* Kaynak metin *
Türkiye'nin temel problemlerinden birisi BOP.
Yani Büyük Orta Doğu projesi.
Gün geçmiyor ki bu projeye dair yeni ilaveler yapılmasın.
2000’li yılların başında ortaya atılmıştı bu.
O zamanlar "Ortadoğu'da 22 ülkenin sınırları değişecek" söylemini kimse tınmıyordu.
Ya da kapıdaki tehlikenin kimse farkında bile değildi.
Herkes kendi aleminde idi.
Türkiye’de kurulacak olan yeni partilerle ilgili gelişmelere dair kimsenin haberi yoktu.
İKİ BÜYÜK ÖNGÖRÜ SAHİBİ…
Merhum liderler bir bir siyaset arenasından çekildiler.
En son bu değişime direnen merhum başbakan Saadet partisi lideri Necmettin Erbakan olmuştu.
Ömrü vefa etmedi, bazı gerçekleri toplumumuza anlatmaya, kapıdaki felaketi milletin gözünün içine sokmaya.
Açın bakın arşivlere…
Neler, neler anlatmış, nelere dikkat çekmiş?
Bir de BTP Lideri Haydar Baş’ı unutmamak lazım.
O da bu konuya dair müthiş öngörülü bir liderdi.
Kimin kiminle iş tutuğunu ve Türkiye’nin başına gelecek felaketini yıllar öncesinden defalarca anlatmaya çalışmıştı.
Şimdi onun yolundan giderlerin başında oğlu Hüseyin Baş var.
BTP’nin genç ve cesur lideri.
DÜĞMEYE ÇOKTAN BASILDI…
Dünya Milenyum dönemine girerken düğmeye çoktan basılmıştı.
Bölgedeki ülkelerin toprak bütünlüğü, sınırları, insanlarının yaşamlarına dair başlarına yeni bir felaket daha gelmesin.
Süreci herkes sanırım iyi biliyor.

* Verilen görev A *
Aşağıdaki ifadelerin her birinin kaynak metinle uyuşup uyuşmadığını evet ya da hayır ile belirtiniz ve kararınıza dayanak olan sözleri metinden aynen aktarınız.
(i) Büyük Orta Doğu projesi 1990'lı yılların başında ortaya atılmıştır.
(ii) Haydar Baş, BTP lideri olarak anılmaktadır.
(iii) Necmettin Erbakan, Saadet partisi lideri olarak anılmaktadır.
* Verilen görev B *
Kaynak metne göre aşağıdaki soruları yanıtlayınız.
(i) BOP kısaltması neyi ifade etmektedir?
(ii) BTP'nin genç ve cesur lideri olarak kim anılmaktadır?
(iii) Düğmeye hangi dönemde çoktan basılmıştı?
* Verilen görev C *
Kaynak metinde "Ömrü vefa etmedi, bazı" ifadesinden "defalarca anlatmaya çalışmıştı." ifadesine kadar uzanan bölümün tamamını, "arşivlere" yerine "kayıtlara" koyarak yeniden yazınız.

[Görüntülenen öğelerin bulunmasına ilişkin kayıtlar]
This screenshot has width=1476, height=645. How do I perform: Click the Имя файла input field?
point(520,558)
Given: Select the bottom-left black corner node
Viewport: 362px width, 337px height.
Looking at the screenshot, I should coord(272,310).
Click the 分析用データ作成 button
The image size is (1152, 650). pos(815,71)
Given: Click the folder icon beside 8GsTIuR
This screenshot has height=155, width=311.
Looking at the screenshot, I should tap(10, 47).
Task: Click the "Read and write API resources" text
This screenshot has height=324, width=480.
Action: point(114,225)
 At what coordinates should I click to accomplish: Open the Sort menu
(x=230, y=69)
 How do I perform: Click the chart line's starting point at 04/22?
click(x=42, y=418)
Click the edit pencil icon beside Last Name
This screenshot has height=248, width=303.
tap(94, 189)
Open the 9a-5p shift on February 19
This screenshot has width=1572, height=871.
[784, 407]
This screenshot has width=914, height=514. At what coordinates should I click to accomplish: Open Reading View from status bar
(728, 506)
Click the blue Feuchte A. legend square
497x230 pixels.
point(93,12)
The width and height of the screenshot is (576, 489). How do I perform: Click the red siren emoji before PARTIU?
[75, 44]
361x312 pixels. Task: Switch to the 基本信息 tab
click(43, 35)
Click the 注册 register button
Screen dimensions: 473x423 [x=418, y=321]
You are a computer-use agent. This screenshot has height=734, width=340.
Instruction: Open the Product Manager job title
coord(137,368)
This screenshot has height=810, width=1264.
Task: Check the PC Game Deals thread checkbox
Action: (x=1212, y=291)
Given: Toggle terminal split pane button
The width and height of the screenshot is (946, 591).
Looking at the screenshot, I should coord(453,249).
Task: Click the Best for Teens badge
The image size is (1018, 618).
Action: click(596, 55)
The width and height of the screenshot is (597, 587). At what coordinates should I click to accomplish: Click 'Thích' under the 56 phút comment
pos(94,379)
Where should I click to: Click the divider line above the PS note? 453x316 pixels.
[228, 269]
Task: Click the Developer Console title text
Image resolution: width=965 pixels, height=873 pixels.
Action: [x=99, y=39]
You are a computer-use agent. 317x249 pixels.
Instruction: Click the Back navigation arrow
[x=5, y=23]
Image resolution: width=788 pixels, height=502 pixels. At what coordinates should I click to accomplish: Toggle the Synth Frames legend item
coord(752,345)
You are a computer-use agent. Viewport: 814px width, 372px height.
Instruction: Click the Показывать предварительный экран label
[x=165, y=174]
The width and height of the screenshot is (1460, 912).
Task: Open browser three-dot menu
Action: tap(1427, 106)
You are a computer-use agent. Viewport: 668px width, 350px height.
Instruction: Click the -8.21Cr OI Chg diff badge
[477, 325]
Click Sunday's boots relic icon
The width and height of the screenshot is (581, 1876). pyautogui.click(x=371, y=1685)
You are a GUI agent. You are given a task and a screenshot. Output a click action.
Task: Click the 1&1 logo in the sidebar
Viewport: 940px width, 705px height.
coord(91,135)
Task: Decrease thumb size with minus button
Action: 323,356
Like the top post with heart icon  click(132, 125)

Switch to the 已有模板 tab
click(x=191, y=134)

* Beklenen çıktı A *
(i) Hayır: "2000’li yılların başında ortaya atılmıştı bu."
(ii) Evet: "Bir de BTP Lideri Haydar Baş’ı unutmamak lazım."
(iii) Evet: "En son bu değişime direnen merhum başbakan Saadet partisi lideri Necmettin Erbakan olmuştu."

* Beklenen çıktı B *
(i) Büyük Orta Doğu projesini.
(ii) Hüseyin Baş.
(iii) Dünya Milenyum dönemine girerken.

* Beklenen çıktı C *
Ömrü vefa etmedi, bazı gerçekleri toplumumuza anlatmaya, kapıdaki felaketi milletin gözünün içine sokmaya.
Açın bakın kayıtlara…
Neler, neler anlatmış, nelere dikkat çekmiş?
Bir de BTP Lideri Haydar Baş’ı unutmamak lazım.
O da bu konuya dair müthiş öngörülü bir liderdi.
Kimin kiminle iş tutuğunu ve Türkiye’nin başına gelecek felaketini yıllar öncesinden defalarca anlatmaya çalışmıştı.